Thousands died in the camp from inhumane conditions, while others were savagely killed by guards

The case was opened by the Central Office of the State Justice Administrations for the investigation of war crimes crimes. 

After the initial investigations were completed, the case was moved to the Dortmund public prosecutor’s office, which is responsible for the prosecution of Nazi crimes in the region. 

The Central Office was founded in 1958 and has conducted nearly 8,000 preliminary investigations into Nazi crimes.  

Several trials of Nazi camp staff have been held in recent years, spurred by the 2011 conviction of former Sobibor death camp guard John Demjanjuk, despite no proof he had directly killed anyone.

The trials allow people who helped a Nazi camp function to be prosecuted as an accessory to the murders without there being direct evidence that they participated in a specific killing.

Charges of murder and being an accessory to murder aren’t subject to a statute of limitations under German law. 

However, time is running out 80 years after the end of the war.

Josef Schuetz, a former guard sentenced in June 2022 to five years in prison, died less than a year later at the age of 102.

The investigation is still ongoing

The investigation is still ongoing

Inside the notorious Stalag VI A camo

Stalag VI A was a large German prisoner-of-war camp in Hemer during WWII. 

The camp was established on October 10, 1939, and remained open until the end of the war.  

It was known for its inhumane treatment of Soviet prisoners, as well as British, French and Polish soldiers.

Conditions for inmates were exceptionally harsh, with prisoners facing overcrowding, starvation, forced labour and inadequate healthcare, resulting in a high death rate. 

Around 24,000 prisoners are believed to have diet in the camp, the vast majority being Soviet. 

The camp was liberated by the American Seventh Armoured Division on April 14, 1945. 

In April, an alleged former guard at the Sachsenhausen concentration camp near Berlin died before he could face court to answer charges of being complicit in the murder of more than 3,300 people.

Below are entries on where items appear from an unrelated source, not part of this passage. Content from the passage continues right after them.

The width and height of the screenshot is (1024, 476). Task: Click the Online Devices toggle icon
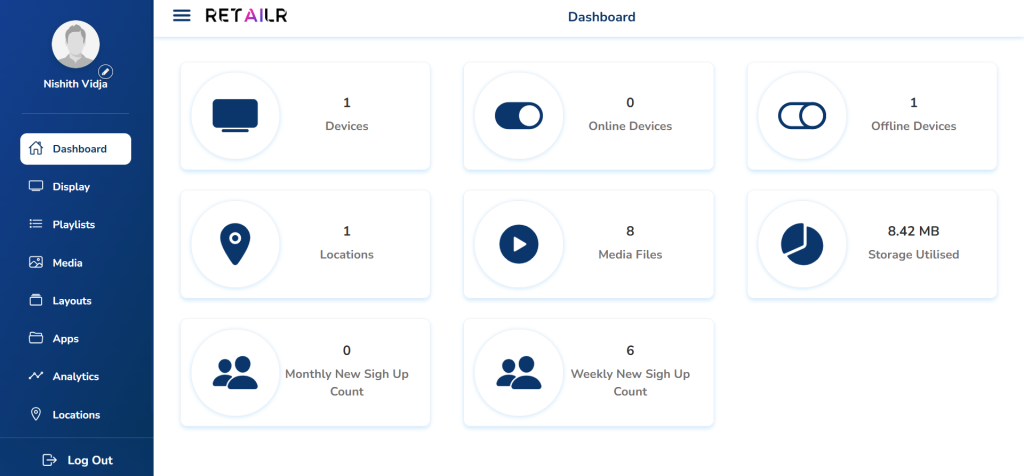[x=519, y=116]
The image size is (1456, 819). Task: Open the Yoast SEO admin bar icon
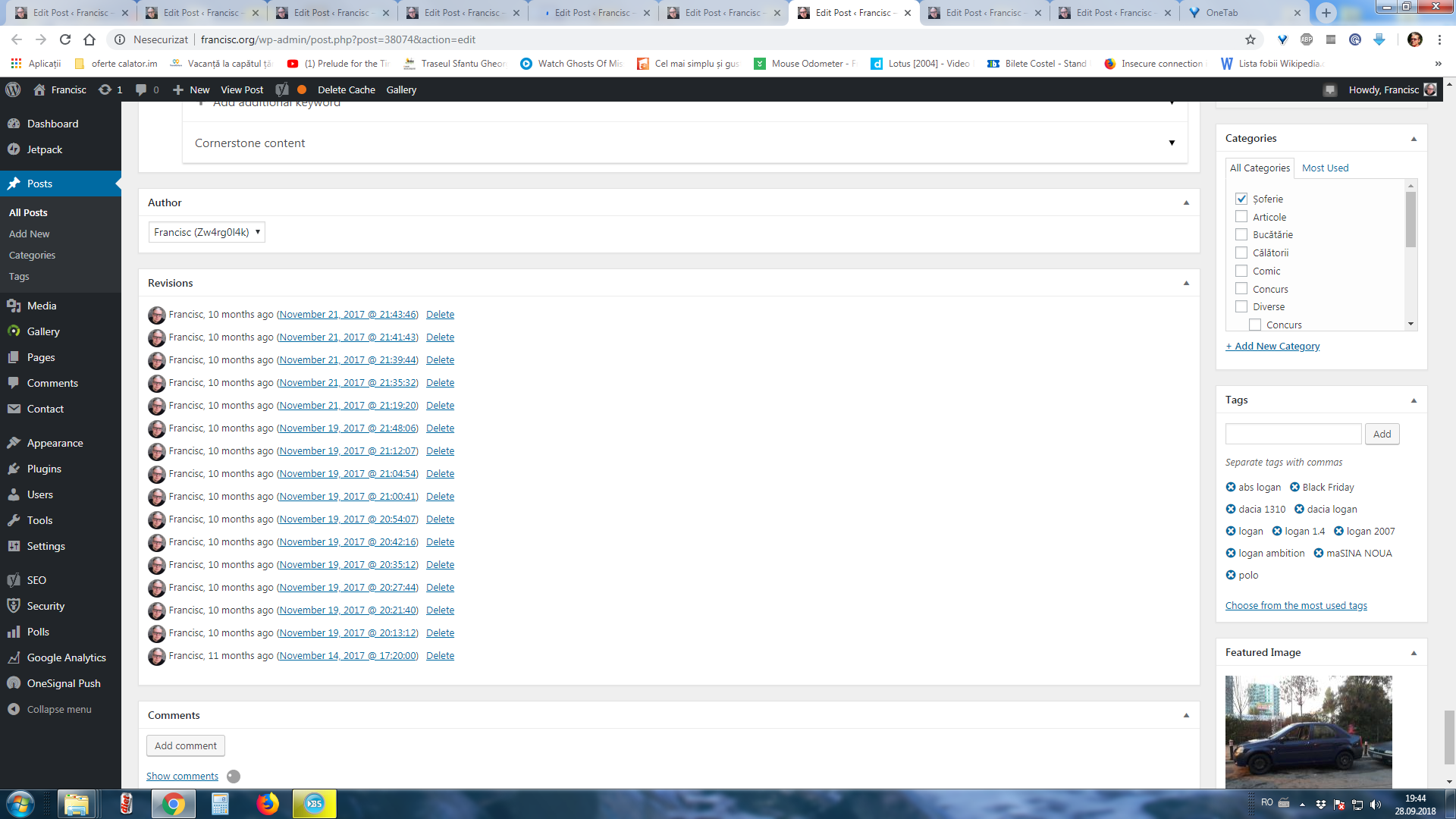282,89
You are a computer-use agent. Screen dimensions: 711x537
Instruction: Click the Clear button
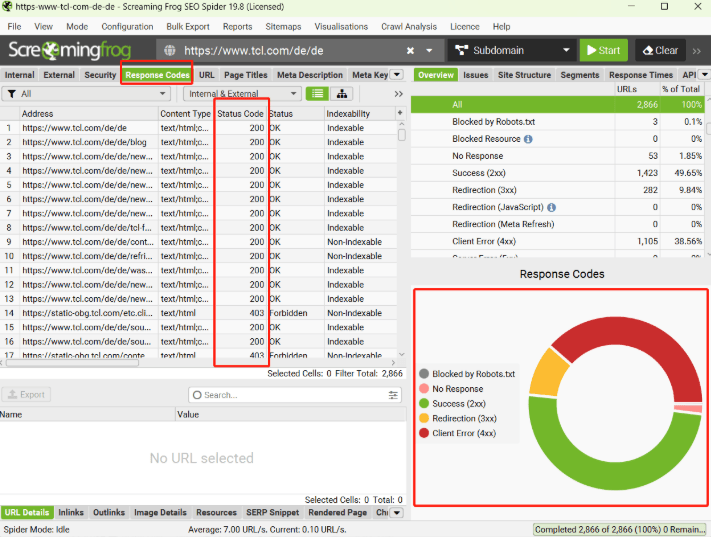[660, 50]
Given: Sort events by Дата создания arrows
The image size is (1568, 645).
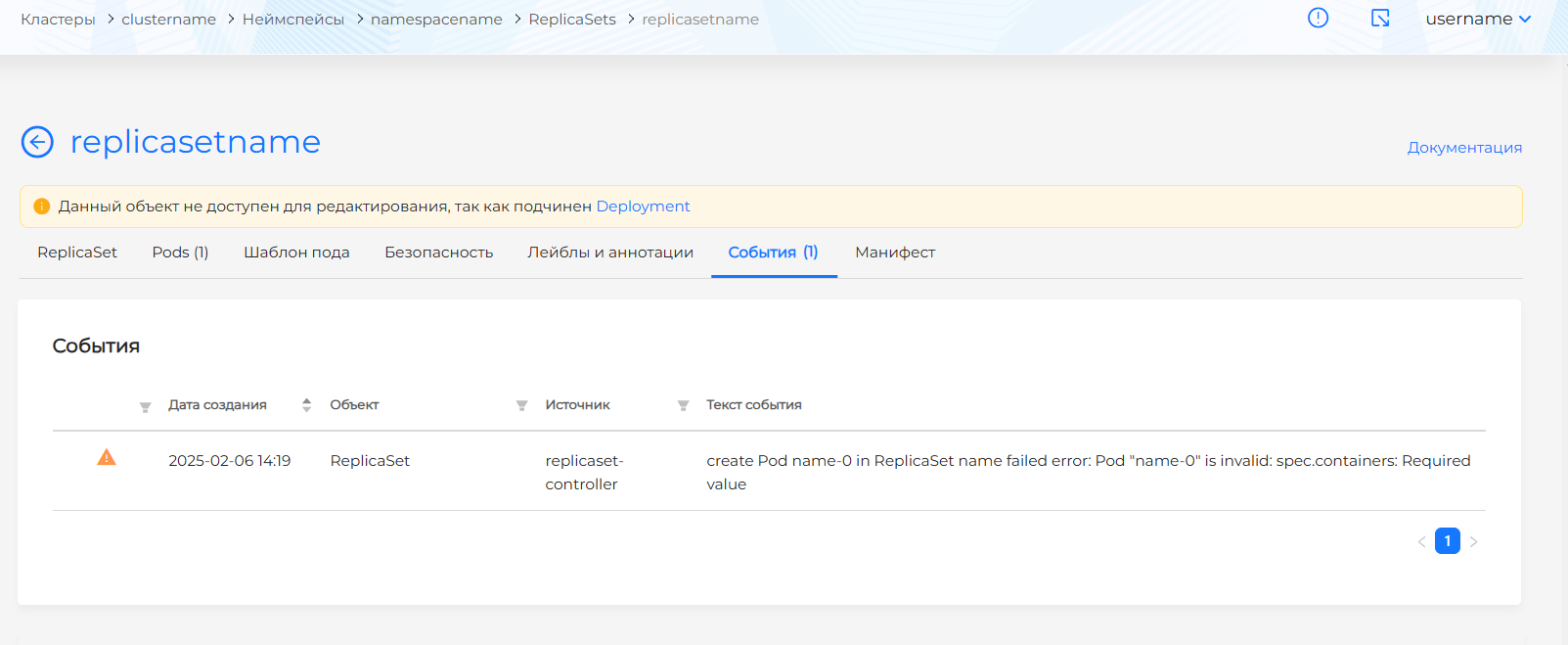Looking at the screenshot, I should tap(306, 405).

More then 200,000 people were held at Sachsenhausen, just north of Berlin, between 1936 and 1945. 

Tens of thousands died of starvation, disease, forced labor, and other causes, as well as through medical experiments and systematic SS extermination operations including shootings, hangings and gassing.

Exact numbers for those killed vary, with upper estimates of some 100,000, though scholars suggest figures of 40,000 to 50,000 are likely more accurate.

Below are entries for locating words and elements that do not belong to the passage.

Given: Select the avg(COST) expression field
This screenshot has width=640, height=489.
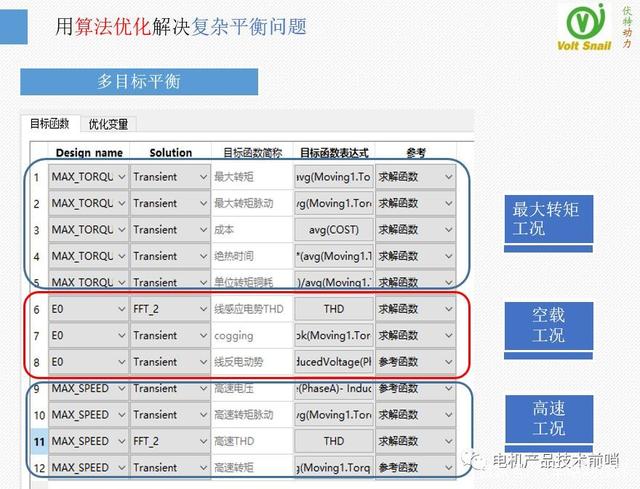Looking at the screenshot, I should point(333,230).
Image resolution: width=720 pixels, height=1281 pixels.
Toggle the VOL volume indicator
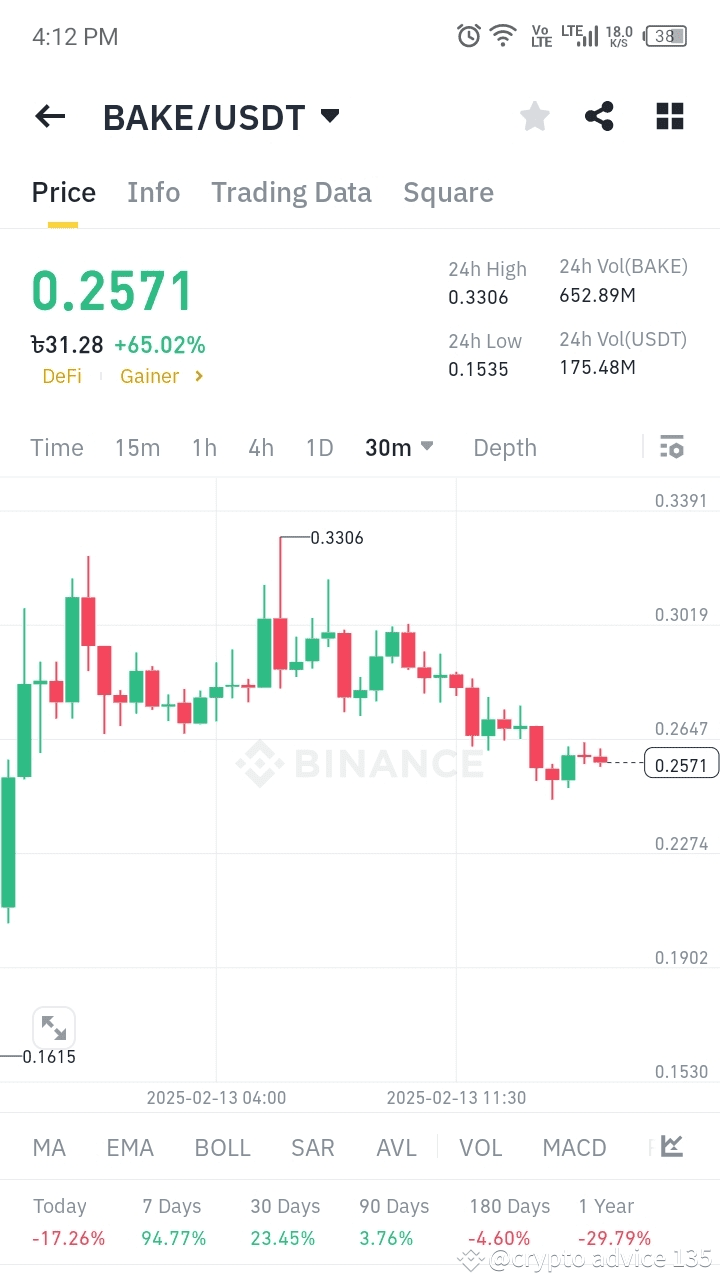480,1147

Earlier this year, a former Nazi death camp worker dubbed the ‘Secretary of Evil’ died aged 99 in Germany two years after facing justice for aiding more than 10,000 murders. 

Just before her death on January 14, Irmgard Furchner, who was a secretary to the SS commander of the infamous concentration camp Stutthof, had failed in her bid to overturn a conviction for being an accessory to thousands of murders in northern Poland during WWII.

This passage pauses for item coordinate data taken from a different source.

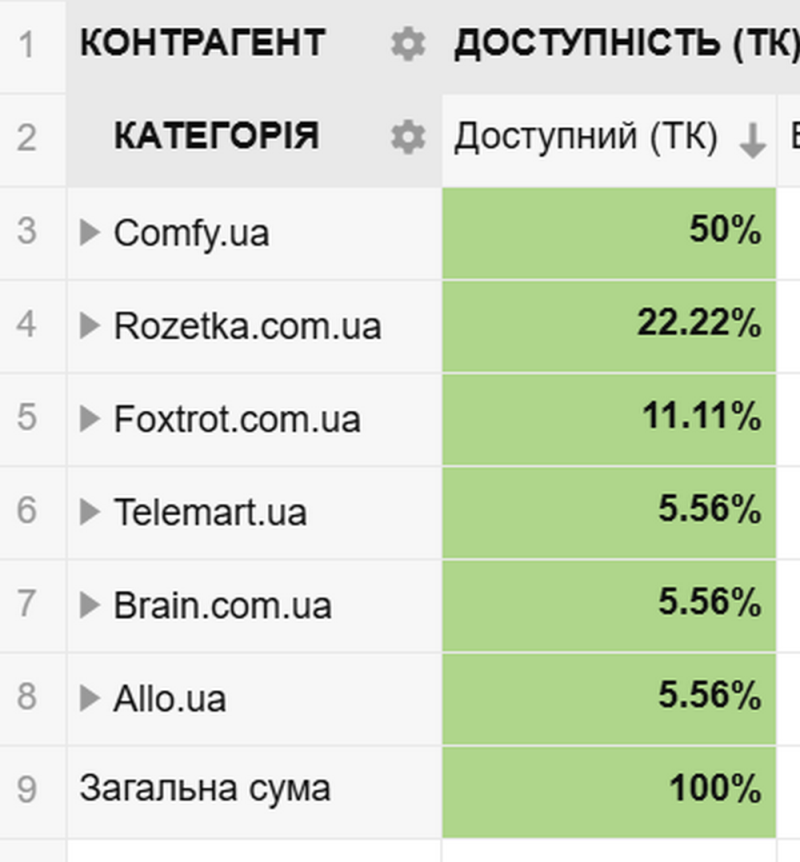The height and width of the screenshot is (862, 800).
Task: Expand the Foxtrot.com.ua row
Action: coord(90,418)
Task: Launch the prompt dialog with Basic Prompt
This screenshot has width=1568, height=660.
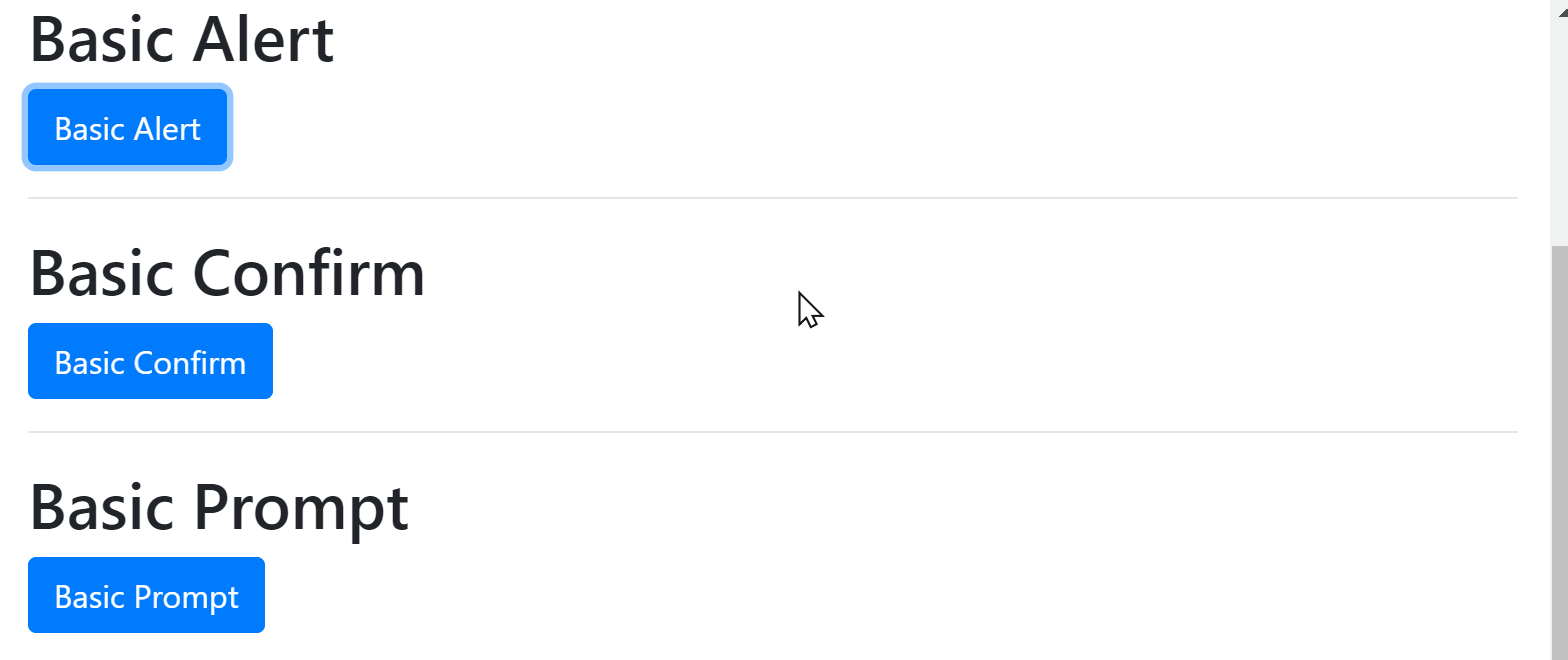Action: point(146,595)
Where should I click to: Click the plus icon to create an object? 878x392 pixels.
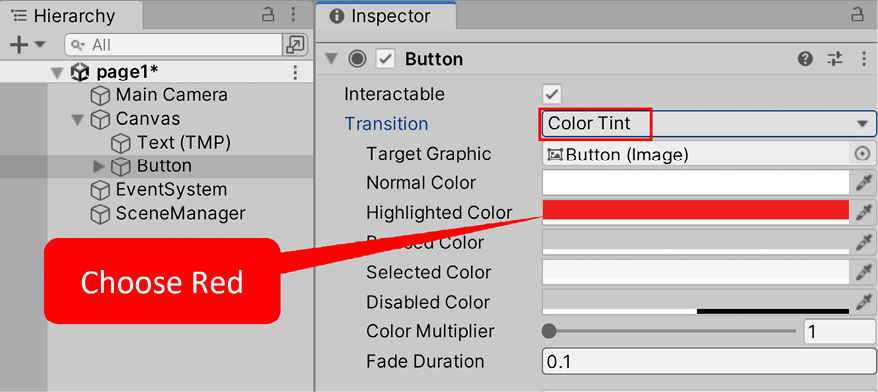20,45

Germany ‘s Federal Court of Justice upheld the conviction given to Furchner in August last year.

An estimated 63-65,000 people, made up of Jewish people, political prisoners, accused criminals, gay people and Jehovah’s Witnesses, were slaughtered at the camp between 1939 and 1945.

She was accused of being part of the apparatus that helped the camp near Danzig, now the Polish city of Gdansk, function.

She was convicted of being an accessory to murder in 10,505 cases and an accessory to attempted murder in five cases.

At a federal court hearing in Leipzig last July, the Nazi’s lawyers tried to cast doubt over whether she could really be considered an accessory to the atrocities committed at the camp, and whether she had been fully aware of what was going on.

She was tried in a juvenile court as she was 18 and 19 at the time of the alleged crimes, and the court couldn’t establish beyond a doubt her ‘maturity of mind’ then.

But the court ruled that Furchner ‘knew and, through her work as a stenographer in the commandant’s office of the Stutthof concentration camp from June 1, 1943, to April 1, 1945, deliberately supported the fact that 10,505 prisoners were cruelly killed’.

The killings were by gassings, by hostile conditions in the camp, by transportation to the Auschwitz death camp and by being sent on death marches at the end of the war.